Rom – Berlin Unscheinbares Europa (Auswahl)

Als der 70jährige Alexander von Humboldt 1839 nach Paris gereist war, um als Sachverständiger für die „Academie des Sciences“ über die eben erfundene Daguerrotopie zu urteilen, da war er wie alle, die das neue Zauberzeug sahen, begeistert und schrieb nach Hause über „Gegenstände, die sich selbst in unnachahmlicher Treue malen“.

Sieben bis acht Minuten dauere das, viel weniger also als die Herstellung eines traditionellen Kunstwerkes, und in Ägypten, wo die Sonne heller scheine, könnte es vielleicht auch in zwei bis drei Minuten gelingen. Es dauerte nicht gar so lange, da wurden aus den Minuten Sekunden und Bruchteile von Sekunden. 160 Jahre nach Humboldts Ausruf schrieb Salman Rushdie in seinem Roman „The Ground Beneath Her Feet“:

„A photograph is a moral decision taken in one eighth of a second.” Aus der unnachahmlich treuen Abbildungen still haltender Gegenstände war inzwischen eine Weltmacht geworden, die spätestens mit dem Aufkommen der Farbphotographie alle Lebensbereiche durchdrang, die Wirtschaft wie die Kunst, die Kommunikationsindustrien wie die Politik.

Ungebrochen seit 1839 ist die Fasziniation, die von der Photographie ausgeht, revolutionär ihre Wirkungen auf das Verhältnis zwischen Mensch und Natur, Mensch und Realität, quicklebendig ihre Kraft, sich mit  Idealen und Ideologien zun amalgamieren, populäre Leitbilder zu erschaffen oder zu demontierten, staunenswert ihre Fortschritte für die exakten Naturwissenschaften durch  Mikro- und die Makrophotographie.

Seit es Photographie gibt, gibt es auch leidenschaftliche Auseinandersetzungen über ihre Wirkung auf die Kunst.  Der französiche Dichter Charles Baudelaire (1821–1867), einer der frühesten Photographie-Kritiker, meinte voller Häme: „Die Fotografie ist der Todfeind der Malerei, sie ist die Zuflucht aller gescheiterten Maler, der Unbegabten und der Faulen.”

Das war ein Irrtum auf der ganzen Linie.Denn gerade die fleissigsten und begabtesten Maler wie etwa Franz Lenbach, Edvard Munch und später Andy Warhol nahmen die Photographie für sich als Helferin in den Dienst.
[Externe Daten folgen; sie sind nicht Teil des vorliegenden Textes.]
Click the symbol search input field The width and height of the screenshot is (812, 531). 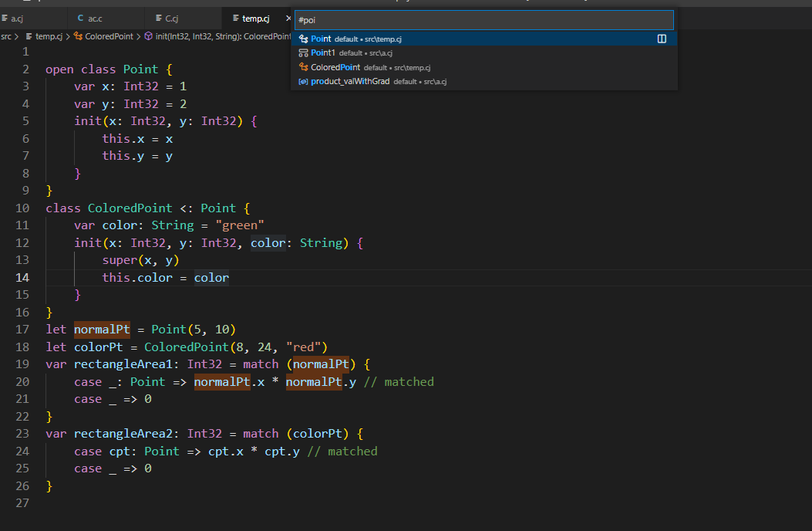[484, 19]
Aber auch die, welche selbst keinen Apparat an-rührten und beim Skizzenblock und Zeichenstift blieben, zogen die Konsequenz aus der kopernikanischen Wende in der Realitätswahrnehmung.

Erst der Impressionismus, dann die Fauves und der deutsche Expressionimus erschufen eine Bilderwelt, die sich ganz bewußt anderen ästhetischen Strategien verschrieb als jener „unnachahmlichen Treue“, die Humboldt gerühmt hatte. Und, paradox genug, auch in der Photographie selbst, die doch durch den Fortschritt bei Objektiven und Verschlüssen und in der Filmchemie immer exakter, immer schärfer, immer genauer wurde bis hin zum Hyperrealismus, keimte um 1900 die Sehnsucht nach impressionistischer Unschärfe, empfindsamer Weichzeichnung und künstlerischer Autonomie auf. „Piktorialismus“ hieß die Devise und sie war eine Etappe im Kampf der Photographen um Anerkennung als gleichberechtigte Künstler.
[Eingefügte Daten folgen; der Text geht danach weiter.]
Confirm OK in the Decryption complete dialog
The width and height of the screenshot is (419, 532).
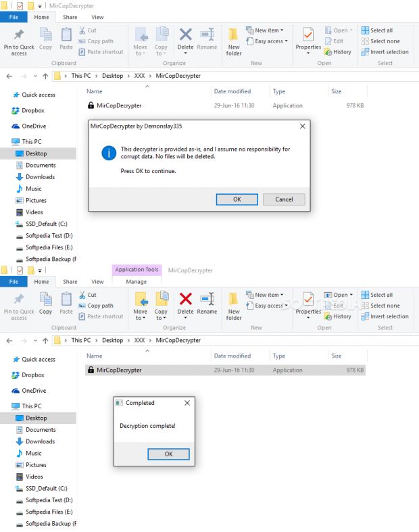point(168,454)
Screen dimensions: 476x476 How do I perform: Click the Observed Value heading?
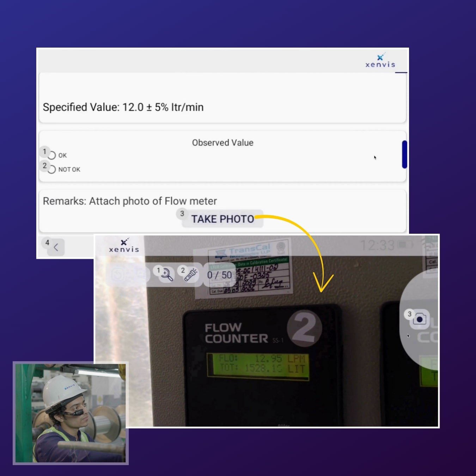tap(222, 143)
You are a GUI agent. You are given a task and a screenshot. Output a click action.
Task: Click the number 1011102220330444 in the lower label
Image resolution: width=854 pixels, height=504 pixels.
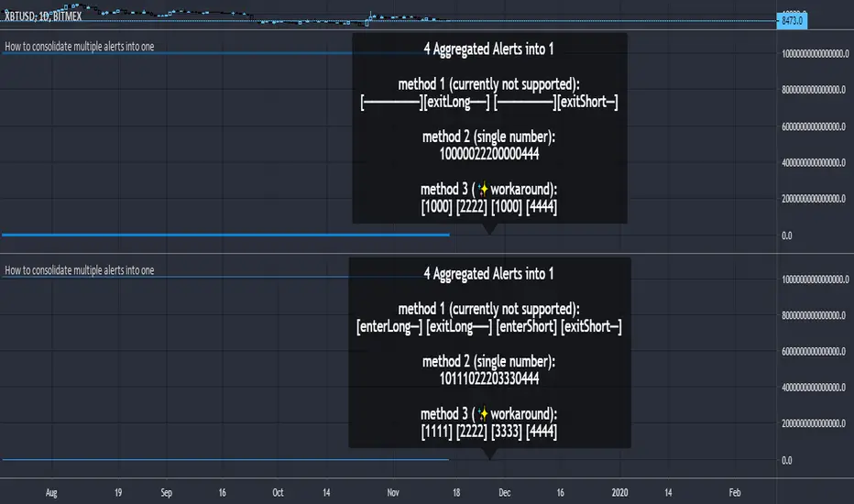[x=489, y=378]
Heute sind diese Kämpfe längst ausgestanden, die Photographie ist seit den 1920er Jahren erst ins Ausstellungswesen und dann seit den 1950er Jahren   auch die Museen eingezogen, wobei das Vorbild des New Yorker „Museum of Modern Art“ das mächtige Vorbild stiftete. An den Kunstakademien wird selbstverständlich Photographie gelehrt.

Einen Schlüsseltext des Kampfes um die „Kunstphotographie“ wie Thomas Manns Rezension von Alfred Renger-Patzschs Buch „Die Welt ist schön“ (1928) liest man heute mit ungläubigem Staunen: Mann, der der Photographie wohl wollte, lobt „Lichtbild-Aufnahmen, in denen Fertigkeit und Gefühl eine solche Verbindung eingehen, dass der Versuchung, sie als Werke eines Künstlers, als Kunstwerke anzusprechen, schwerlich zu widerstehen sein wird“.
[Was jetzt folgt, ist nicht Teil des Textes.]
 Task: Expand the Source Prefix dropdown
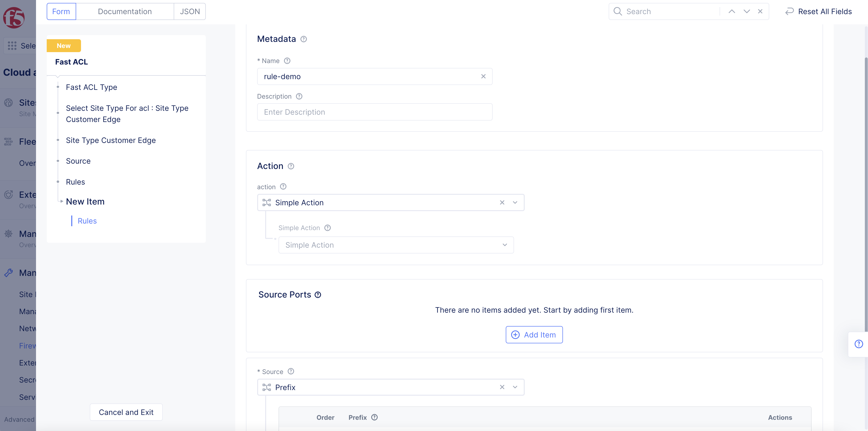(x=515, y=387)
Und er rügt den Widerstand der „humanistischen Prüderie“, gegen Photographie als Kunst:

„Technifizierung des Künstlersichen – gewiß, es klingt schl-imm, es klingt nach Verfall und Untergang der Seele. Aber wenn nun, indem das Technische der Seele anheimfällt, die Technik sich beseelt?“

Heute ist der Schein-Gegensatz zwischen Technik und Kunst ausgestanden. Und für die Photographen gilt, was für alle Künstler gilt, welche Technik, welche künstlerischen Mittel im weitesten Sinne sie auch wählen mögen: Kunst darf alles. Sie darf sich in die Hexenküche der Bildverarbeitung im Computer begeben oder den Riesensprung zurück machen zur Prähistorie des photographischen Bildes: zur Lochkamera ohne Linse und Objektiv.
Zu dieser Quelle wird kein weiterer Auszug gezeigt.